= Walter Ker of Cessford =

Scottish warden

Sir Walter Ker of Cessford (died c. 1585) was a Scottish warden of the Middle March on the Anglo-Scottish border.

==Life==
The eldest son of Sir Andrew Ker of Cessford, by his wife Agnes, daughter of Robert, second lord Crichton of Sanquhar, he was served heir to his father 12 May 1528. He had charters of various lands on 23 April and 21 September 1542, and in 1543 he received the lands and barony of Cessford, with its castle.

In October 1552 Sir Walter Scott of Branxholme and Buccleuch was killed in the High Street of Edinburgh in a nocturnal encounter with the Kers, headed by Walter Ker of Cessfurd. On 8 December they petitioned the privy council, offering to submit to anything to save their lives and heritages. It was decided that they should be banished to France; but on 16 May 1553 they received a full pardon. On 9 August of this year Cessfurd, with John Ker of Ferniehirst and Andrew Ker of Hirsell, signed a bond to John Hamilton, the archbishop of St. Andrews, and James Hamilton, 3rd Earl of Arran.

On 28 August 1559 Cessford was appointed one of the commissioners to treat for the ransoming of prisoners taken by the English. As a Catholic sympathised with the queen-regent, but in April 1560 he went with Lord Home to the camp of the lords of the congregation. On the return of the young Queen Mary to Scotland, Cessfurd was reappointed to his old office of warden of the middle march.

Mary, Queen of Scots, wrote to the Laird of Cessford from Edinburgh Castle on 25 September 1566. She was planning her first visit to Teviotdale to administer justice, and asked him to come to Edinburgh to give her advice. She visited Kelso in November.

When the chiefs of the border clans were ordered in 1567 to enter Edinburgh Castle on the pretext that they might hinder the success of Bothwell's expedition into Liddesdale, Cessfurd was the only one except Ker of Ferniehirst who obeyed. He was one of the chief leaders against the queen at the battle of Carberry Hill, and also at the battle of Langside, where he fought side by side with Lord Home. On 3 April 1569 he signed the bond of Teviotdale, promising obedience to the regent and he served under Morton at the siege of Edinburgh. When Ker of Ferniehirst and others of the queen's party advanced to plunder Jedburgh in 1571, the inhabitants sent to Cessfurd for assistance, and by his aid and that of Lord Ruthven the attackers were routed.

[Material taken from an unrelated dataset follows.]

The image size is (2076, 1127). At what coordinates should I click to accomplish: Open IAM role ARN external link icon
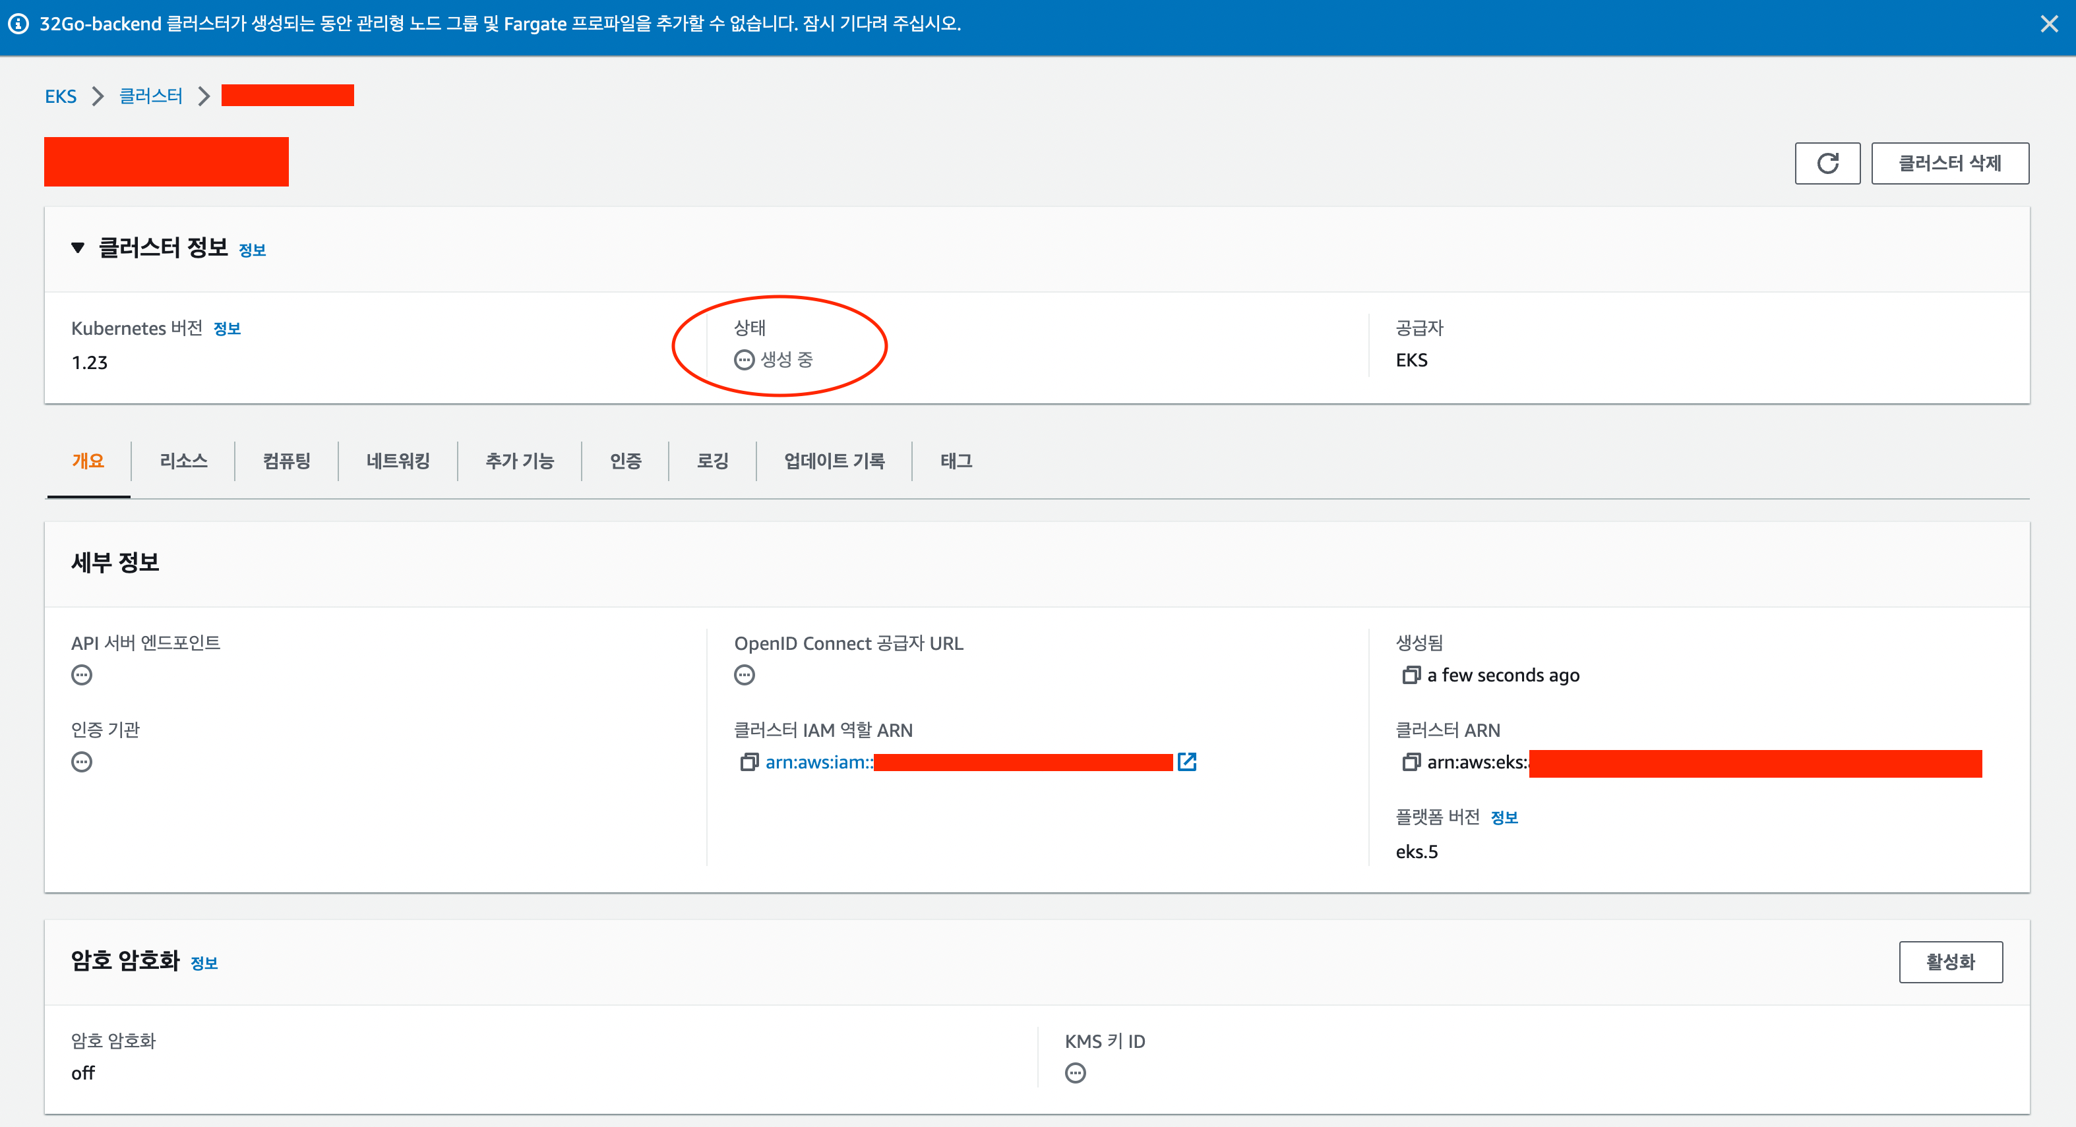(1187, 762)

Cessfurd was one of those who, under Atholl and Argyll, took up arms against Morton in 1578. In 1582 he signed the bond which resulted in the raid of Ruthven. He died in 1584 or 1585.

==Family==
By his wife Isabel, daughter of Andrew Ker of Ferniehirst, he had two sons: Andrew, who predeceased him, and William, warden of the middle marches; and two daughters: Agnes, married to John Edmonstoune of Edmonstoune, and Margaret, to Alexander Home, 5th Lord Home.

==Cultural influence==
He was played by Ian Cuthbertson in the TV series The Borderers.